4.5 Deciding where to build, not just what

State aptitude scoring varies by building type with randomization within tiers. States at the same aptitude level are interchangeable, so the AI builds in different places each game, trading a small amount of optimality for geographic diversity.

Resource and agriculture protection adds a strategic twist: if a state has potential for critical resources (rubber, oil, coal, iron) or luxury crops (tea, coffee, dye), building a non-critical good there is penalized. This prevents the AI from filling mining states with gold mines when iron deposits are still available.

Branching adds a second dimension: within each aptitude level, states are filtered by incorporation status, infrastructure headroom, and workforce availability into four branches. Branches are interleaved across aptitude levels (A1B1, A2B1, A1B2, A2B2...), so branch quality takes priority over aptitude quality: an aptitude-2 state with ideal conditions builds before an aptitude-1 state with poor conditions. Within the same branch group, aptitude order is preserved. "Right conditions in a decent location" beats "great location with wrong conditions," but the interleave means this is a structural guarantee, not a soft preference.

The aptitude × branching system is a heuristic approximation of what a utility system with geographic considerations would compute. Multiplicative scoring isn't available in script, so the joint optimization gets decomposed into two sorting keys (aptitude, branch) and interleaved. This produces a partial ordering rather than a total ordering, but it prevents the catastrophic failure of building a coal mine in a state with no workers.

4.6 Solving the cold start: implicit bootstrapping through build order

When multiple building types end up at the same priority, the order attribute breaks the tie and encodes dependency chains:

1  Construction Sector
2  Government Administration
3  Railway, Port
4  Oil Rig, Tooling Workshops, Power Plant
5  Logging Camp, Whaling Station, Coal Mine, Iron Mine, ...
6  Lead Mine, Rubber Plantation, Paper Mills, ...
7  Glassworks, Motor Industry, Arms Industry, ...
...
15 Tea Plantation, Coffee Plantation, Arts Academy

Construction capacity first (need points to build anything), then administration (need bureaucracy), then infrastructure (need to move goods), then tools and power (inputs for everything downstream), then raw materials, then heavy industry, then military, then grain, then luxury goods last. The bootstrapping problem is mostly about avoiding catastrophic mis-sequencing, not finding the optimal path. A static heuristic tiebreaker gets the broad sequencing right while dynamic priority handles country-specific adjustments.

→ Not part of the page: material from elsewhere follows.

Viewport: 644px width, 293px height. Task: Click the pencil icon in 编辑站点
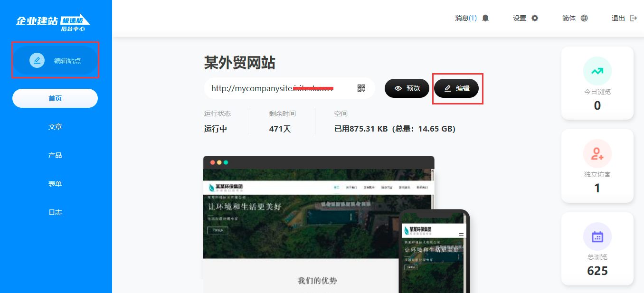tap(37, 60)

Manually linearizing a dependency DAG (directed acyclic graph: items with one-way dependencies where cycles are impossible, like "tools are needed before workshops") which a planning system would solve by searching for a valid build order given current state. The static order attribute is a tiebreaker, not a top-level controller: when buildings are at different priority levels (because their goods have different supply-vs-demand urgency), priority always wins.

Order only matters between buildings at the same priority, and in that case it correctly sequences tooling workshops before the factories that depend on them. The order numbers are hardcoded because script can't compute interdependencies of buildings at runtime, but it would be completely possible to generate the same ordering dynamically by computing dependency trees (e.g., half the economy depends on tools while coffee is just a luxury). The dependency structure is relatively stable across countries, which makes the hardcoded sort work in practice even though it's not inherent.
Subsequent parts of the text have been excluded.